El árbol alto y la semilla pequeña sufrieron transformaciones para que ellos mismos tuvieran vida nueva y pusieran lo mejor de sí a disposición de la vida de otros. Esta es la dinámica del Reino de los Cielos, la que humaniza y hace fecunda la historia. Otras son más estruendosas, pero estériles. Son las dinámicas “del campo”, por decirlo con expresión de la Palabra de hoy. Abundan en nuestro mundo, disfrazadas de progreso y de felicidad contagiosa, pero alejan de la libertad genuina de los hijos de Dios y de la felicidad que nace en la acogida de las Bienaventuranzas.

¡Qué libre se sentía nuestro amado seminarista en esta casa! Incluso en la sencillez de su propia habitación: 

Mi habitación es modesta, pero muy limpia y saludable. Es alta y ventilada, orientada al poniente. Tengo una cama, una mesa, dos sillas, un armario y un perchero. 

Desde entonces, aquella pequeña semilla, cultivada también en la simplicidad de su habitación, ha crecido. Somos parte de ese fruto que Dios plantó en el corazón de Dehón. Hemos crecido, sin duda a los ojos de los hombres. No sé si tanto como los cedros del Líbano, pero sin duda sí algo más que los árboles que nos rodean en nuestra residencia romana. Pero de eso y muchas otras cosas más tendremos ocasión de compartir en los próximos días.

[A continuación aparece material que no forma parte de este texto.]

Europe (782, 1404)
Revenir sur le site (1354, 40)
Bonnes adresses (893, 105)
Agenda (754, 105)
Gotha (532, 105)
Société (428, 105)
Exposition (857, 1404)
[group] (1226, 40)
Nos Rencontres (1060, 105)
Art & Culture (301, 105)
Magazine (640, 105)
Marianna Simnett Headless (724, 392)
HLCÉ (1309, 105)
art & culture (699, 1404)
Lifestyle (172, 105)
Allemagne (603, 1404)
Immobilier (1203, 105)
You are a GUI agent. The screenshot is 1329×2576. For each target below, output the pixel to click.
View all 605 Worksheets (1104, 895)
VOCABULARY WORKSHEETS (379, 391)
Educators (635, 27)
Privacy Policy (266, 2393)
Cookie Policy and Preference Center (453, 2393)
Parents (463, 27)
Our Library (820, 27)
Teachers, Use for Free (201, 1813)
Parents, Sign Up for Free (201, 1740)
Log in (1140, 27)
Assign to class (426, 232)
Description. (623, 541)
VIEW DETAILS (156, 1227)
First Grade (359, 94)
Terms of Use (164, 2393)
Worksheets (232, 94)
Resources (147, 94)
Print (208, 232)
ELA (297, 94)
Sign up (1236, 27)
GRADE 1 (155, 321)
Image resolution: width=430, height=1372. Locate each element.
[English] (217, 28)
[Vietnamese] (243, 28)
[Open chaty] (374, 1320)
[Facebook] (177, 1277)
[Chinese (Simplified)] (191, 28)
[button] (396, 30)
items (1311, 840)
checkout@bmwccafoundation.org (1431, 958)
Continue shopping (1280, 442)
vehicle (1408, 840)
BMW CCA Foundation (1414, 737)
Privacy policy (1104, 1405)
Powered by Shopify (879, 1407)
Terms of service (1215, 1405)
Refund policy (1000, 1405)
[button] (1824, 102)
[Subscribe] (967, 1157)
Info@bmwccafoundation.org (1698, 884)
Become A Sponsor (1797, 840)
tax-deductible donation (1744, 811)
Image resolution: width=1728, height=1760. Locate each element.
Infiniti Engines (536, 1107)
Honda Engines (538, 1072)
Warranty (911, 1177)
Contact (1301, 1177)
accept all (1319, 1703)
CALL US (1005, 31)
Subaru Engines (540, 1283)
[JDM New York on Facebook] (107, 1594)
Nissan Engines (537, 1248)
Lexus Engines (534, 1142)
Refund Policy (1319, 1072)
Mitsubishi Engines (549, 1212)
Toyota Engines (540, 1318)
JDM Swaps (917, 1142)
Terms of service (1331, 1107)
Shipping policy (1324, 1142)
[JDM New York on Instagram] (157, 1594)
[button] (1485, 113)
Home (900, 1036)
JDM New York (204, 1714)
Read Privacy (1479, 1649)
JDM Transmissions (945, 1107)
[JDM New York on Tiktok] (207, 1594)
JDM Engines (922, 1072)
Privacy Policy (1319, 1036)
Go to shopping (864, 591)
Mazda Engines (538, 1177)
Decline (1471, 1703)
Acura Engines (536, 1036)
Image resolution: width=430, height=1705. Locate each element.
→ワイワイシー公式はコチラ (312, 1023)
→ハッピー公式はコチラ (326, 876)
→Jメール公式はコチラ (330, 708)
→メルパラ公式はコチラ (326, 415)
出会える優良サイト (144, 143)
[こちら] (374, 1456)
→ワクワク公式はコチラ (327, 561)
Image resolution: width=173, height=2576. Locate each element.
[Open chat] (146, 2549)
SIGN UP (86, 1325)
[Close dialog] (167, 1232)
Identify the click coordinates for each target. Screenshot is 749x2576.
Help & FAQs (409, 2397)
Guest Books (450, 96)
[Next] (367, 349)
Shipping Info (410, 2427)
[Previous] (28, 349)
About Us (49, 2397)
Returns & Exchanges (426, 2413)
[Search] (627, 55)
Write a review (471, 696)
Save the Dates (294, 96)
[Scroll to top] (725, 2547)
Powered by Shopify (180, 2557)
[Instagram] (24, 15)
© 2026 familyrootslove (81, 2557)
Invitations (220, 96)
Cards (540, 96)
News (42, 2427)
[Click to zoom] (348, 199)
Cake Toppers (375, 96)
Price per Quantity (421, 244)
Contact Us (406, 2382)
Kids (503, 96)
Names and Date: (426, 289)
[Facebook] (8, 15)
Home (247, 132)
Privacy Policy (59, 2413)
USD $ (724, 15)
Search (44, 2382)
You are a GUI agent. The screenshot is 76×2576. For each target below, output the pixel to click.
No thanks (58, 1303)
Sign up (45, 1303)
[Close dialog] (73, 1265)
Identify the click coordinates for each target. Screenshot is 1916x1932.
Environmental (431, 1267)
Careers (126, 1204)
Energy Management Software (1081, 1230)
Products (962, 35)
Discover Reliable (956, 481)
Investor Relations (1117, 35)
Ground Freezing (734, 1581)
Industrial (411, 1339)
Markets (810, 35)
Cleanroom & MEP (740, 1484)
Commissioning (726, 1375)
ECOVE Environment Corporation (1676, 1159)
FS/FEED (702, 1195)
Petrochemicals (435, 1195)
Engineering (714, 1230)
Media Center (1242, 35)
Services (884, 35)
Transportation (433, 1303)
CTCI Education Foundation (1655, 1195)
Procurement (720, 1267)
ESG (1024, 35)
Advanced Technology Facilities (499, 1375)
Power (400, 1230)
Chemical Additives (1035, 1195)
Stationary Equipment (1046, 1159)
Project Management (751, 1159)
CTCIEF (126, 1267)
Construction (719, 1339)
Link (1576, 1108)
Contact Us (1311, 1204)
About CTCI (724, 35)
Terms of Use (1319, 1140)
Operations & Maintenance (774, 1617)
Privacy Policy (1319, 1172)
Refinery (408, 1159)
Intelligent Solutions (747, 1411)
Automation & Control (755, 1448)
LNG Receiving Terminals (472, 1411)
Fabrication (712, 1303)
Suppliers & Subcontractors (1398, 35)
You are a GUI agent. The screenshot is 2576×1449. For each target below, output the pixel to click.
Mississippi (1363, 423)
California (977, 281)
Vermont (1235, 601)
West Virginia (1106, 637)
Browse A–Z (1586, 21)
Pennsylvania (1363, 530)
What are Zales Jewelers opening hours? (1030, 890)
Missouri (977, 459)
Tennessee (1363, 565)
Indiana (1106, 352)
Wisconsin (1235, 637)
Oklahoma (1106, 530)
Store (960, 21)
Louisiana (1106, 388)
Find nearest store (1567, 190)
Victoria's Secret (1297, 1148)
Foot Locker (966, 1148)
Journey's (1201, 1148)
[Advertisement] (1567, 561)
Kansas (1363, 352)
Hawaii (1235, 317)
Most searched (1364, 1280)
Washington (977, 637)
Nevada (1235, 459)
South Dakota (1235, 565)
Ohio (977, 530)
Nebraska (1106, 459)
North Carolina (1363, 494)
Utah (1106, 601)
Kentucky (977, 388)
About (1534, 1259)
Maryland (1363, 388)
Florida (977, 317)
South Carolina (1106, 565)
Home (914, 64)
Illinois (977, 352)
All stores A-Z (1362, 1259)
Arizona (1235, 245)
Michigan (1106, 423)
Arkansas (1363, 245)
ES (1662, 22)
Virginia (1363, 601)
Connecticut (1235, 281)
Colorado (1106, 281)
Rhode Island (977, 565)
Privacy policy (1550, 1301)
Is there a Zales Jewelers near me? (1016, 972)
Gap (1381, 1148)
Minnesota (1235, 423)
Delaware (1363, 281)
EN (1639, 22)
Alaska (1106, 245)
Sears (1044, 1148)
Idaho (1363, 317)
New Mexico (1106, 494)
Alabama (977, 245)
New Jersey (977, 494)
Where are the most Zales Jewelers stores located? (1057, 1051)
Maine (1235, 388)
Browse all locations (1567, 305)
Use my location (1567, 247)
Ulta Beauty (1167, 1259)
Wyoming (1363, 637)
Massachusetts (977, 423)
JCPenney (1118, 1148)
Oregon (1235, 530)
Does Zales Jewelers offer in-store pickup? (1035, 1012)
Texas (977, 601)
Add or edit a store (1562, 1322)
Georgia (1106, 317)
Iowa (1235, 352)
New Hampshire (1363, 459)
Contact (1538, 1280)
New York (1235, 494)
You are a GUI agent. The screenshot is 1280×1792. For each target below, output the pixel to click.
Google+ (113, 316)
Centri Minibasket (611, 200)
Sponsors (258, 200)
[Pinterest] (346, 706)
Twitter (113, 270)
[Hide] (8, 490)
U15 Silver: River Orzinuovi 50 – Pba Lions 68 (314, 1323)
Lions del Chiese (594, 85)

En todo caso, que la ruah santa de Dios revolotee por encima de los árboles y de nuestra casa en estos días. Que lo haga sobre cada uno de nosotros, ayudándonos a entender, como lo hacía Jesús con sus discípulos, explicándoles su palabra. Tal vez sean nuestras mismas Constituciones donde el Espíritu viene en nuestro auxilio. Allí nos deja una hermosa exégesis dehoniana de lo que, a mi entender, es la síntesis de la Palabra de hoy:

Siguiendo a Cristo, debemos vivir
En una solidaridad efectiva con los hombres
Sensibles a cuanto en el mundo actual
pone obstáculos al amor del Señor,
testificamos que el esfuerzo humano,
para llegar a la plenitud del Reino,
necesita ser constantemente purificado y
transfigurado por la Cruz y la Resurrección de Cristo (Cst 29).